The CPU results look very fast, but gpu works on my machine REALLY slower (i5-2320,4G, GTX 560 Ti), the processor time is about 26, the GPU time is about 30! Did I just make a mistake with stupid mistakes in my code? or was there a deeper reason?

As a newbie in C ++, I checked my code again and again and still got a slower time on the GPU with traction, so I did a few experiments to show the difference in computing vectorAdd using five different approaches. I use the Windows API QueryPerformanceFrequency() as a single time measurement method.

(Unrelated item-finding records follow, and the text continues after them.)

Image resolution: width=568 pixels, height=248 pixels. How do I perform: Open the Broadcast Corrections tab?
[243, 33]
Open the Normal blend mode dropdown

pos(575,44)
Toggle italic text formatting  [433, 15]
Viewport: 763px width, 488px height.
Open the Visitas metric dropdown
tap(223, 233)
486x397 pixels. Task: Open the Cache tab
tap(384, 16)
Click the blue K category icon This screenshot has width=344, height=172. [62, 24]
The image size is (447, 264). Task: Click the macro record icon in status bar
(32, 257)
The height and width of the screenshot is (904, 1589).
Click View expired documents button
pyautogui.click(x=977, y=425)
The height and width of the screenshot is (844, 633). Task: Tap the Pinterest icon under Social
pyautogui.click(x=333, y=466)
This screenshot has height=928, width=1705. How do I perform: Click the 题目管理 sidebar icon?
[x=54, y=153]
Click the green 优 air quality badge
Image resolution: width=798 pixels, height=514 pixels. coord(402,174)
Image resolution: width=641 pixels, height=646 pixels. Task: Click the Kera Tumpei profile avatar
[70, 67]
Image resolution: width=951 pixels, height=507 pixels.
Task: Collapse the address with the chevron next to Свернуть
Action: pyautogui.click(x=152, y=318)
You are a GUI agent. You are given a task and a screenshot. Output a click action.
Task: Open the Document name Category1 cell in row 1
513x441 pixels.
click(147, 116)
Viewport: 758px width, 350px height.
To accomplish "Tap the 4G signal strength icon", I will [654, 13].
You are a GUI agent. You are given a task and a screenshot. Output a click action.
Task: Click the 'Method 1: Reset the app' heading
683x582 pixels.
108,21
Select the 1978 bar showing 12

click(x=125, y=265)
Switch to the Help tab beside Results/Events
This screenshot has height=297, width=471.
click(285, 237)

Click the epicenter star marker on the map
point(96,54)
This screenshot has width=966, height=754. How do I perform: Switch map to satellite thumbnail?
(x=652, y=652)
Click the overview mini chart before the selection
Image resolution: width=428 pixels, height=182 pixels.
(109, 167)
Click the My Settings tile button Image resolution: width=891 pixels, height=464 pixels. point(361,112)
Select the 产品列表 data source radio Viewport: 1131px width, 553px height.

Each of the experiments is as follows:

 f = large_interger.QuadPart; QueryPerformanceCounter(&large_interger); c1 = large_interger.QuadPart; for(int j=0;j<10;j++) { for(int i=0;i<N;i++)//CPU array adding { c[i]=a[i]+b[i]; } } QueryPerformanceCounter(&large_interger); c2 = large_interger.QuadPart; printf("Time to generate (CPU array adding) %lf ms\n", (c2 - c1) * 1000 / f); 

and here is my simple __global__ function to add a GPU array:

 __global__ void add(int *a, int *b, int *c) { int tid=threadIdx.x+blockIdx.x*blockDim.x; while(tid<N) { c[tid]=a[tid]+b[tid]; tid+=blockDim.x*gridDim.x; } } 

and the function is called as:

 for(int j=0;j<10;j++) { add<<<(N+127)/128,128>>>(dev_a,dev_b,dev_c);//GPU array adding } 

I add the vector a [N] and b [N] to the vector c [N] for the loop 10 times:

  • add array to CPU
  • add std :: vector to CPU
  • add thrust :: host_vector for CPU
  • add thrust :: device_vector on the GPU
  • Add an array to the GPU. and here is the result

with N = 10000000

and I get the results:

  • Adding a 268.992968ms CPU Array
  • CPU std :: vector add 1908.013595ms
  • CPU Thrust :: host_vector adds 10776.456803ms
  • GPU Thrust :: device_vector addition 297.156610ms
  • GPU array adding 5.210573ms

And it confused me, I am not familiar with the implementation of the template library. Did performance really differ between containers and raw data structures?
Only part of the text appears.